L’annonce intervient suite à la graduation de 720 ex-combattants d’un centre de réinsertion à Maiduguri, la capitale de l’État de Borno. Une cérémonie officielle, à laquelle ont participé des représentants de l’État, a marqué cette étape cruciale.
Avec ce dernier groupe, le nombre total d’anciens insurgés ayant retrouvé leurs communautés s’élève désormais à 9 680, selon les chiffres fournis par les autorités du Borno.
Ce programme de réinsertion est une composante essentielle de la stratégie nigériane visant à affaiblir les groupes djihadistes actifs dans la région du lac Tchad.

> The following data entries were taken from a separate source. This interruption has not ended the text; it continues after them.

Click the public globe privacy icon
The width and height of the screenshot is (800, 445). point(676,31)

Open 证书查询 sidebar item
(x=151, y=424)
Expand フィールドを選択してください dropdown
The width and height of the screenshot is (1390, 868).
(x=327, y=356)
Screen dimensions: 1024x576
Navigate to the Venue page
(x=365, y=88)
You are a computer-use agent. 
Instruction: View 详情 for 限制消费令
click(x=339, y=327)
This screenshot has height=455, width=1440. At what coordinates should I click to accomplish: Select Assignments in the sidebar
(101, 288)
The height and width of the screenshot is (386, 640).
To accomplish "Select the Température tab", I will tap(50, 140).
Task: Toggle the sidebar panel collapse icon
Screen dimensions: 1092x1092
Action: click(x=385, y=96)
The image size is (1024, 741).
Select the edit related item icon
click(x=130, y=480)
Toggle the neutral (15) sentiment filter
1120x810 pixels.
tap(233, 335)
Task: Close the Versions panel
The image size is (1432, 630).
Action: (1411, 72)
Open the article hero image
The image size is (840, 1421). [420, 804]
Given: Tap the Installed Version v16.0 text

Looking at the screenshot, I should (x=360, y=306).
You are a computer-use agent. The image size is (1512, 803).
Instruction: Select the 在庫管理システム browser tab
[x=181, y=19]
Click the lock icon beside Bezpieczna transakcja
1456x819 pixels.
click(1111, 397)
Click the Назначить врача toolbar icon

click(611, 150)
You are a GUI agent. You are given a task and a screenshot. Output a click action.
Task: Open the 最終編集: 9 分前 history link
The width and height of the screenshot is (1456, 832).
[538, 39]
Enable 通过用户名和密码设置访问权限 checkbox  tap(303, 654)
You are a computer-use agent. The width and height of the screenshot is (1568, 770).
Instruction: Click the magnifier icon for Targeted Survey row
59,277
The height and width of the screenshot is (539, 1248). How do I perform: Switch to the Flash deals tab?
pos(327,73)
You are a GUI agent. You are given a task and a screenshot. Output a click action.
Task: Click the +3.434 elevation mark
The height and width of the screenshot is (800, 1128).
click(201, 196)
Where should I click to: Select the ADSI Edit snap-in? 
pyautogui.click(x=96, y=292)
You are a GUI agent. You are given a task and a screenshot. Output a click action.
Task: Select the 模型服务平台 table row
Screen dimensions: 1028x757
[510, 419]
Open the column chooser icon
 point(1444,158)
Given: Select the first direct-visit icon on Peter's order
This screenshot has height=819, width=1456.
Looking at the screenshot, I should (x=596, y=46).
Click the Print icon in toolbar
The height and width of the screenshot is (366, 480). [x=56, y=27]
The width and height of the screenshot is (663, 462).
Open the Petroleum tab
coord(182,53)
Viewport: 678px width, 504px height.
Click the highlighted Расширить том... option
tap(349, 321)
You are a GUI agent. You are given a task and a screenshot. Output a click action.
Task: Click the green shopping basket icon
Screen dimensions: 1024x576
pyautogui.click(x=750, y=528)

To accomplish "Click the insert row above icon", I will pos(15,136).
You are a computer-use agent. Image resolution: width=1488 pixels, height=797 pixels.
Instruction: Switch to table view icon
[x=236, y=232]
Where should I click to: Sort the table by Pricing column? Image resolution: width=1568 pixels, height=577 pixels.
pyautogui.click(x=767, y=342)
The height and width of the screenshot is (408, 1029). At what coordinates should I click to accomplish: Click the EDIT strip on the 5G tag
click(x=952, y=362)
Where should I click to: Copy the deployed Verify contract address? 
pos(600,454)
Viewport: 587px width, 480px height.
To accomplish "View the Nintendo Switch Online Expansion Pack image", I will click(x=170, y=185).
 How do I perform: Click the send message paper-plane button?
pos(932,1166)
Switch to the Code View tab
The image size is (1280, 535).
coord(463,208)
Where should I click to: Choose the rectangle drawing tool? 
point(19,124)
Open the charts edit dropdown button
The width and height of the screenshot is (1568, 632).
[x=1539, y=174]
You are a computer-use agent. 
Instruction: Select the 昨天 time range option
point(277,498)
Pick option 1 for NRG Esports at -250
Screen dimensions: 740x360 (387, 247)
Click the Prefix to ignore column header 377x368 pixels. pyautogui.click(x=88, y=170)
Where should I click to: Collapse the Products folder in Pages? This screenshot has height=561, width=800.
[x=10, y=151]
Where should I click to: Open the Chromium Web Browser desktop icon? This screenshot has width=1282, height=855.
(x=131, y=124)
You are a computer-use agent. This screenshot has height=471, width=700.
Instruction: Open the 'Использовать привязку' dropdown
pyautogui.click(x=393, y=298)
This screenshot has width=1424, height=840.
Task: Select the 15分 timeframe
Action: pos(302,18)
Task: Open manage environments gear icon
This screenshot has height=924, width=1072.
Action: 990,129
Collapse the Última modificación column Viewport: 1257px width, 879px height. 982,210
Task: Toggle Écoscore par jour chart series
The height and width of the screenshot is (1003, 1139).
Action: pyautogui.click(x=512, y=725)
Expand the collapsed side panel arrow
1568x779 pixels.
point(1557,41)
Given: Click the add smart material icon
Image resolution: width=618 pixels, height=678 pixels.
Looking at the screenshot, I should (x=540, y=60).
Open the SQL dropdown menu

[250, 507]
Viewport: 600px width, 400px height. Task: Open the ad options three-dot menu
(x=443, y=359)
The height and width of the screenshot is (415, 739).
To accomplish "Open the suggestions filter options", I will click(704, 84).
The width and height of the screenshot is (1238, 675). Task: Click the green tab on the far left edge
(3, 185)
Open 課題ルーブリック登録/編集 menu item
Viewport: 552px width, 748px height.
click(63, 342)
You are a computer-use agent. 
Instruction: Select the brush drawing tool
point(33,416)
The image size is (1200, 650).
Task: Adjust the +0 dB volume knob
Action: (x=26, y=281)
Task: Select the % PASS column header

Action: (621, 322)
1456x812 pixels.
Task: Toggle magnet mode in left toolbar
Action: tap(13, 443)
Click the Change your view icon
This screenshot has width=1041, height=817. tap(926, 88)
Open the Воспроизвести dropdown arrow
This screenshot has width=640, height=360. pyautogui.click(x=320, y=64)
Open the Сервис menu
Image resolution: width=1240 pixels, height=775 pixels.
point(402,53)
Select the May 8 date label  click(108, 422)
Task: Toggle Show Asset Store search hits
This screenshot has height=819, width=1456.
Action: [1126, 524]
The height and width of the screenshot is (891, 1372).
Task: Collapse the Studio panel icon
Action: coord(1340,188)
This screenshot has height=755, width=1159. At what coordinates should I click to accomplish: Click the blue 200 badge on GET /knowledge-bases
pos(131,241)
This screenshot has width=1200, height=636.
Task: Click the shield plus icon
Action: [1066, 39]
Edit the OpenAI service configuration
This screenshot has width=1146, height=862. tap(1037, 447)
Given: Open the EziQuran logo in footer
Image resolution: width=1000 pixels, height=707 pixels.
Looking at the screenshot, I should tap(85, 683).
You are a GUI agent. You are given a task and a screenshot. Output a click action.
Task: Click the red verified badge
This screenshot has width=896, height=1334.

L’objectif est d’encourager les désertions et d’offrir une voie vers une vie civile aux combattants.
Des images de la cérémonie ont montré des centaines d’anciens combattants réunis au centre de réhabilitation, où ils ont prêté serment avant de recevoir leur libération officielle du programme.
L’insurrection de Boko Haram, qui sévit depuis plus d’une décennie dans le nord-est du Nigeria, a causé des dizaines de milliers de morts et le déplacement de millions de personnes au Nigeria et dans les pays voisins. Bien que les opérations militaires aient considérablement réduit les capacités du groupe, des factions armées continuent de mener des attaques dans certaines zones de la région.
Les autorités de l’État de Borno soulignent que ces programmes de réhabilitation et de réintégration sont fondamentaux pour mettre fin au conflit et instaurer une stabilité durable dans les communautés éprouvées par l’insurrection.